We plan to investigate how to extend the models and the algorithms developed by the HPC community to map automatically a complex application to an FPGA. This raises many issues. How to schedule/allocate the computations and the data on the FPGA in order to reduce the data transfers while keeping a high throughput? How to use optimally the resources of the FPGA while keeping a low critical path? To address these issues, we plan to develop novel execution models based on process networks and to extend/cross-fertilize the algorithms developed in both HPC and high-level synthesis communities. The purpose of the XtremLogic start-up company, co-founded by Christophe Alias and Alexandru Plesco is to transfer the results of this research to an industrial level compiler.

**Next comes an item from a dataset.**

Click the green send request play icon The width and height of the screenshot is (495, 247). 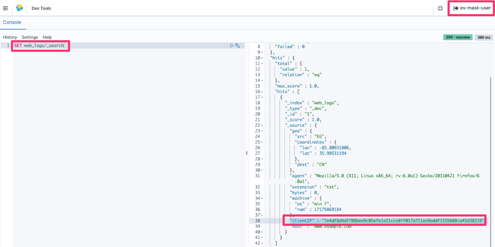[232, 45]
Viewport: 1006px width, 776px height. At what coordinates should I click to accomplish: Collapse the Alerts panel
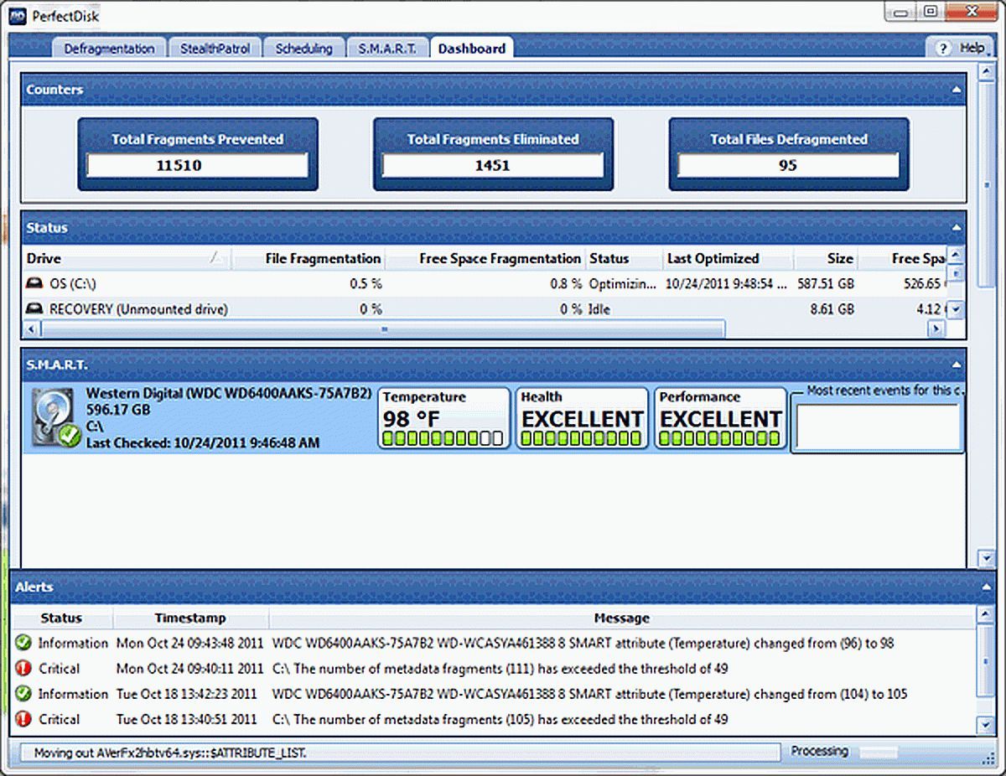[x=986, y=588]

Simulation of Systems on a Chip
One of the bottlenecks in complex Systems on a Chip (SoCs) design flow is the simulation speed: it is necessary to be able to simulate the behavior of a complete system, including software, before the actual chip is available. Raising the level of abstraction from Register Transfer Level to more abstract simulations like Transaction Level Modeling (TLM) [63] in SystemC [62] allowed gaining several orders of magnitude of speed. We are particularly interested in the loosely timed coding style where the timing of the platform is not modeled precisely, and which allows the fastest simulations. Still, SystemC implementations used in production are still sequential, and one more order of magnitude in simulation speed could be obtained with proper parallelization techniques.
Matthieu Moy is a renown expert in the domain. He has worked on SystemC/TLM simulation with STMicroelectronics for 15 years. He presented part of his work on the subject to Collège de France with Laurent Maillet-Contoz from STMicroelectronics (http://www.college-de-france.fr/site/gerard-berry/seminar-2014-01-29-17h30.htm).
Matthieu Moy is the co-advisor (with Tanguy Sassolas) of the Phd of Gabriel Busnot, started in November 2017 in collaboration with CEA-LIST. The research will be on parallelizing SystemC simulation, and the first ideas include compilation techniques to discover process dependencies.
Work on SystemC/TLM parallel execution is both an application of other work on parallelism in the team and a tool complementary to HLS presented above. Indeed, some of the parallelization techniques we develop in CASH could apply to SystemC/TLM programs. Conversely, a complete design-flow based on HLS often needs fast system-level simulation: the full-system usually contains both parts designed using HLS, handwritten hardware components and software.